→ **What is expected**:
Reproduce verbatim the part of the listing from the line containing "Screen dimensions: 912x1001" up to and including the line containing "click(197, 45)".

##### Input data

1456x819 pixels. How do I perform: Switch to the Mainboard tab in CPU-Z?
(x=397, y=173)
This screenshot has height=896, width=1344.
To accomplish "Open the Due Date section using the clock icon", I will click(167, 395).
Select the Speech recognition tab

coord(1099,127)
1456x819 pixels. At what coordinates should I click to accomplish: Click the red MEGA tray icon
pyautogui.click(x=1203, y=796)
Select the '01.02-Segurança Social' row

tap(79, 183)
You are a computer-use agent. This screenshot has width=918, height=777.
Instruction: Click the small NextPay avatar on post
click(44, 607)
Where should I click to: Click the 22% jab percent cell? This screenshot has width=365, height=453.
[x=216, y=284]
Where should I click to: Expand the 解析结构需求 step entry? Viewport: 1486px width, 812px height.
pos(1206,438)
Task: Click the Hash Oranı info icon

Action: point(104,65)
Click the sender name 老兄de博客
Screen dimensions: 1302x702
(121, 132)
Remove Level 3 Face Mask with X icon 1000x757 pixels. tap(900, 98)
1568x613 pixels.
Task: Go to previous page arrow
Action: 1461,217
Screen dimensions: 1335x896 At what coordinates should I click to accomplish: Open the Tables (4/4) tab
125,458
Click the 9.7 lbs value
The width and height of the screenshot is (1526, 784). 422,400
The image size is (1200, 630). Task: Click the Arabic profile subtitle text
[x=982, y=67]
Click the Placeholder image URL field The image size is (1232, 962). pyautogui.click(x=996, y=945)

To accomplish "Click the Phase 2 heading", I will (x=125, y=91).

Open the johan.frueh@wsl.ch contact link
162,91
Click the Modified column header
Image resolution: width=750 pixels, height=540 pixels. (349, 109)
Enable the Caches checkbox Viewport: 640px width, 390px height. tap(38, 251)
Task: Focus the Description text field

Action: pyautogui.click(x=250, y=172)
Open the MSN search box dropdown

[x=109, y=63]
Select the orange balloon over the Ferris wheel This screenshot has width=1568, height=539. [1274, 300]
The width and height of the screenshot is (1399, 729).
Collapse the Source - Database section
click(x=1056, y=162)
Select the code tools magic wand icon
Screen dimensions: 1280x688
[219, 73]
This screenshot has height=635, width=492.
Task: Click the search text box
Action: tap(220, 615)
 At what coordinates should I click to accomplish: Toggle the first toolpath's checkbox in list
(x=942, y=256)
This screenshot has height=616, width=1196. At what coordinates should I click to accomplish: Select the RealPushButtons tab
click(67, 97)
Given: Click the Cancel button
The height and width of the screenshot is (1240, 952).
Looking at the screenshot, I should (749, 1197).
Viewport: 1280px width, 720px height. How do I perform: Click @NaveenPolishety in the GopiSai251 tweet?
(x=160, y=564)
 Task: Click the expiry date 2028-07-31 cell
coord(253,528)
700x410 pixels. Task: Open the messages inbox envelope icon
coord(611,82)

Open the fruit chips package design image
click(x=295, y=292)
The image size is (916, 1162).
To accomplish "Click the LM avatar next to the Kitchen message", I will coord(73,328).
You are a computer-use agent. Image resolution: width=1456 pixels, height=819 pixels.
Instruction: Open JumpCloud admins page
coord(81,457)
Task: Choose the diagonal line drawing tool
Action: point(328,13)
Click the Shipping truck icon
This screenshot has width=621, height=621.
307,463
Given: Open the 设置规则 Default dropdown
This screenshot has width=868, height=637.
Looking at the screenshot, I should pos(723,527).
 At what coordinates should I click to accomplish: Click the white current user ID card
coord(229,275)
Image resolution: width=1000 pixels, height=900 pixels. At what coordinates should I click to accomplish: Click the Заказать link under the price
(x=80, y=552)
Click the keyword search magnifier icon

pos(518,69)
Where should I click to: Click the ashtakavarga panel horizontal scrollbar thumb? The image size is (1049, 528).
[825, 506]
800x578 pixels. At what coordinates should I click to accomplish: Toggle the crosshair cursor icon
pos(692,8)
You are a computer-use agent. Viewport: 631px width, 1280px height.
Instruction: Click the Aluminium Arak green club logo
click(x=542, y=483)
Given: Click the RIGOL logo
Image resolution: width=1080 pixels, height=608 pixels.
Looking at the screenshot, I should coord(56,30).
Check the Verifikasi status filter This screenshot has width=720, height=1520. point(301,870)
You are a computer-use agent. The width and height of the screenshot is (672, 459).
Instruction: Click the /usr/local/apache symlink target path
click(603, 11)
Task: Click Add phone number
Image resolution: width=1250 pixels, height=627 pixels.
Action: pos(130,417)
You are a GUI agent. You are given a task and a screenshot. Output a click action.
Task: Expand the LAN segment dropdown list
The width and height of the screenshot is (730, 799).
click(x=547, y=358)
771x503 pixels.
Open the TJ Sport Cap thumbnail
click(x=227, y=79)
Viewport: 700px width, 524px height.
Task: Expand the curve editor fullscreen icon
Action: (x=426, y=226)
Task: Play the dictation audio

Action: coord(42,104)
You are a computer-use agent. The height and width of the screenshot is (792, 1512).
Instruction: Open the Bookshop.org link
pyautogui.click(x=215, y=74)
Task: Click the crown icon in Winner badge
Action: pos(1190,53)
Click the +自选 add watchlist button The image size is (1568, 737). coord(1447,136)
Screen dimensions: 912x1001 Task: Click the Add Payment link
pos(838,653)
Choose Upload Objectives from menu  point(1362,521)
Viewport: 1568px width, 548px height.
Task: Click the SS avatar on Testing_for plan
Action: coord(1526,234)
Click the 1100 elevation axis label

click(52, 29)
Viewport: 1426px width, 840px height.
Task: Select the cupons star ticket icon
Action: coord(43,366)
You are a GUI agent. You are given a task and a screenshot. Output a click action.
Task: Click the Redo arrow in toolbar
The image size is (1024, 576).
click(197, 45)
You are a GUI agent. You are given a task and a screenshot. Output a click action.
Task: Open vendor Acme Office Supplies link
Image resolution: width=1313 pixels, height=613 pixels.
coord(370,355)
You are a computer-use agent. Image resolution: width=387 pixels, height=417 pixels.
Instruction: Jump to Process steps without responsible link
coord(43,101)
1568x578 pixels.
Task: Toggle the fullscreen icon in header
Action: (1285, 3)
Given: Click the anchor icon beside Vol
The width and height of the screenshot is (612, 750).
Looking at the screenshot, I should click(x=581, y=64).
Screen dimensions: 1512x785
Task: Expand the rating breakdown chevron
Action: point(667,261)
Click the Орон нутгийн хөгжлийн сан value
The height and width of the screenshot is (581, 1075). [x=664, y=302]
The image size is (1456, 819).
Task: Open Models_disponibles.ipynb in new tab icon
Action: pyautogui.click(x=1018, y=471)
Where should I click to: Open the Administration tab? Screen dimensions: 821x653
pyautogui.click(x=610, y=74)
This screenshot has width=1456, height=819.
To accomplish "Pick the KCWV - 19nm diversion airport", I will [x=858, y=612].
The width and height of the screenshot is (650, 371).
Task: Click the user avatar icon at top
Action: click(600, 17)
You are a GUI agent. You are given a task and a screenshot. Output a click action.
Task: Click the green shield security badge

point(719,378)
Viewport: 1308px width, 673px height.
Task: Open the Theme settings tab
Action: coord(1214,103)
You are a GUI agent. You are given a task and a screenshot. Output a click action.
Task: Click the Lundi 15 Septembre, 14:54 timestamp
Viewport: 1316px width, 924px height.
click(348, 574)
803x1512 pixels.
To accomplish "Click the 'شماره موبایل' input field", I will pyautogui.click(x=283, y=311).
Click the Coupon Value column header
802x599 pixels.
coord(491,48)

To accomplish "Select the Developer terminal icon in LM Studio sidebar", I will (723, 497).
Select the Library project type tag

##########

→ **Complete output**:
Screen dimensions: 912x1001 Task: Click the Add Payment link
pos(838,653)
Choose Upload Objectives from menu  point(1362,521)
Viewport: 1568px width, 548px height.
Task: Click the SS avatar on Testing_for plan
Action: coord(1526,234)
Click the 1100 elevation axis label

click(52, 29)
Viewport: 1426px width, 840px height.
Task: Select the cupons star ticket icon
Action: coord(43,366)
You are a GUI agent. You are given a task and a screenshot. Output a click action.
Task: Click the Redo arrow in toolbar
The image size is (1024, 576).
click(197, 45)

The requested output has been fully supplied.